Several hours after our session I received a panicked phone call from Kathy, filled with emotion. She suddenly had the shocking thought that maybe she tried to kill herself in that near drowning after Dan's death. She'd been thinking about the story she wrote after her daughter's dream and it seemed to be a condensation of this near-drowning incident she described plus Dan's death. As she said in the story, they both should've died and washed out to sea. Although she remembered being obsessed by that little girl's death after Dan died, she hadn't realized at the time that she might have been trying to kill herself. Now she remembers that she could have just swam to the edge or even just reached out to the edge, but she didn't. She had been in the shallow end and swam to the deep end. After the boy rescued her she felt humiliated and embarassed. She feared her mother finding out but wasn't sure if she feared burdening her mother or feared that her mother might not care if she drowned. She had never described this incident to anyone before and it frightened her. She wondered if perhaps she had thought she should disappear like Dan had disappeared. She calmed down as we talked.
By the next session Kathy reflected on how many deaths occurred at the time of Dan's death: her godparents, great grandmother, this little girl2E She remembered noting that she knew more people to die than other people. She wondered if she felt she caused deaths somehow or had some evil power to kill. Then she remembered earlier in the treatment raising the "moral dilemma" of how she could take the spotlight that was for Dan. She wondered, "It's possible I thought I should disappear like Dan disappeared so I wouldn't feel so guilty or ashamed for wishing he would disappear."

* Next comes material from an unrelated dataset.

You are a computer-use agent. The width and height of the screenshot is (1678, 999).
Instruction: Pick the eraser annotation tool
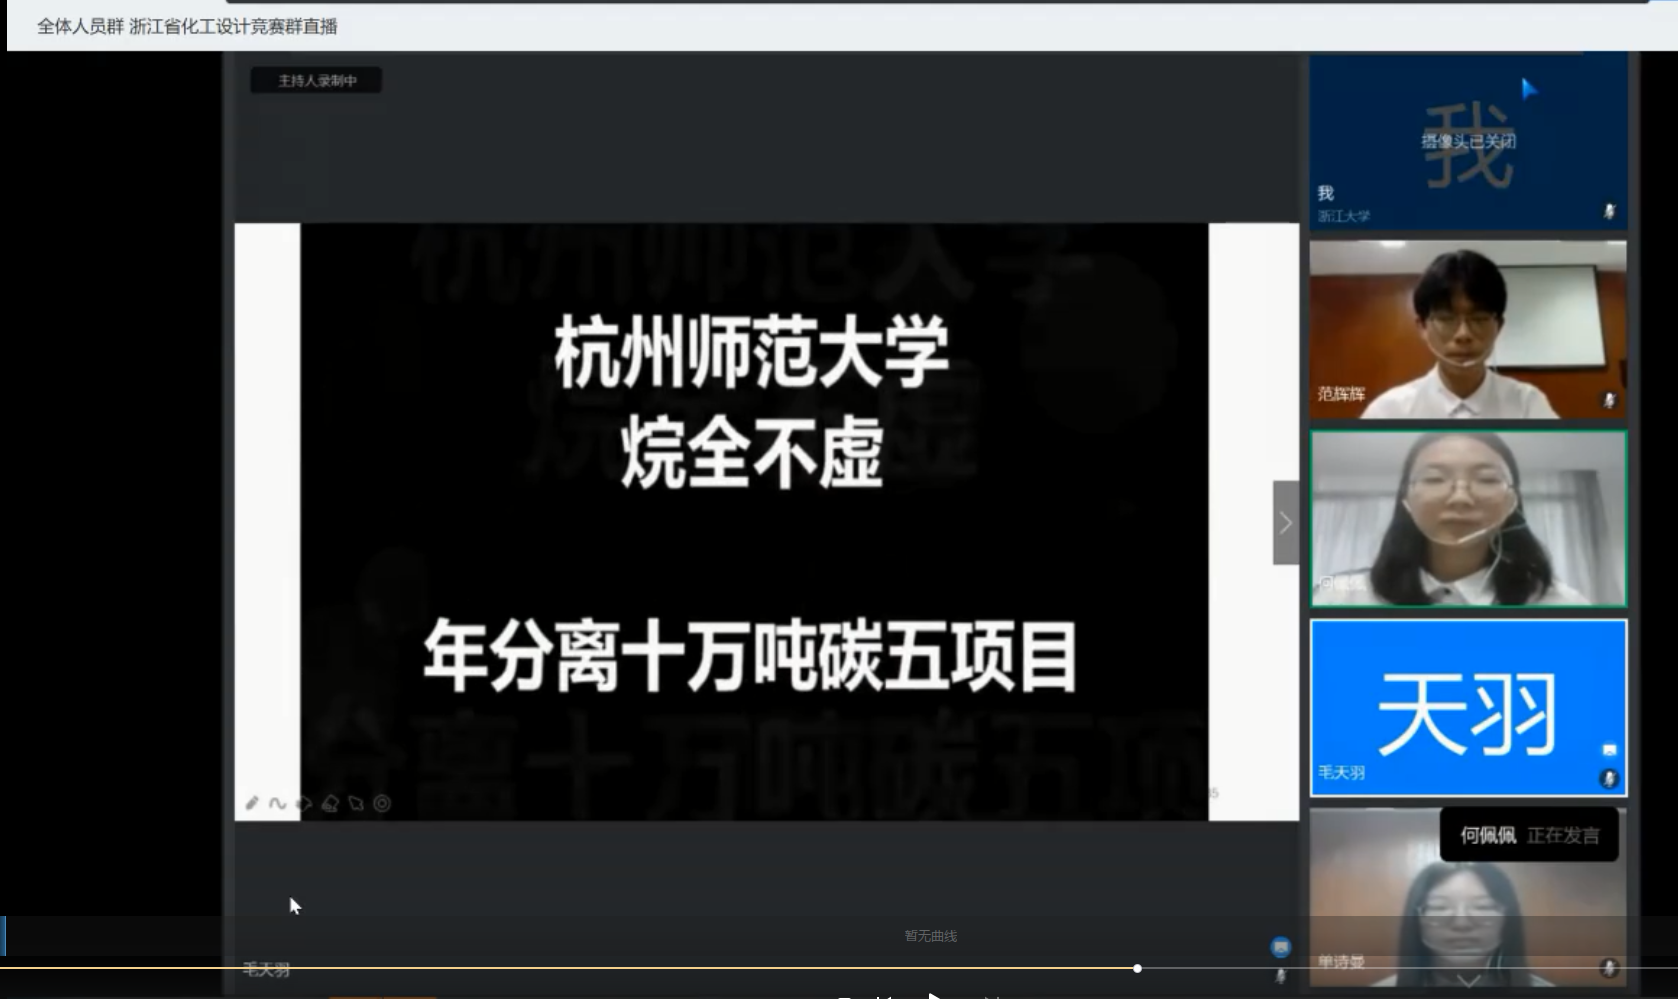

At this point Kathy began to describe her therapy as a book. Earlier she had seen it as a puzzle, but now she was filling in many of the pieces of the puzzle. Soon Kathy began to understand how her feelings of responsibility for Dan's death could explain her powerful reaction to her abortions. She could see that she wanted punishment for killing and had been angry when people were lenient with her. Her other near-drowning experience occurred just before the second abortion and she remembered behaving wrecklessly at the time. She began to realize that her deep feelings of not deserving more in life might well stem from these ideas that she had evil powers and could harm others.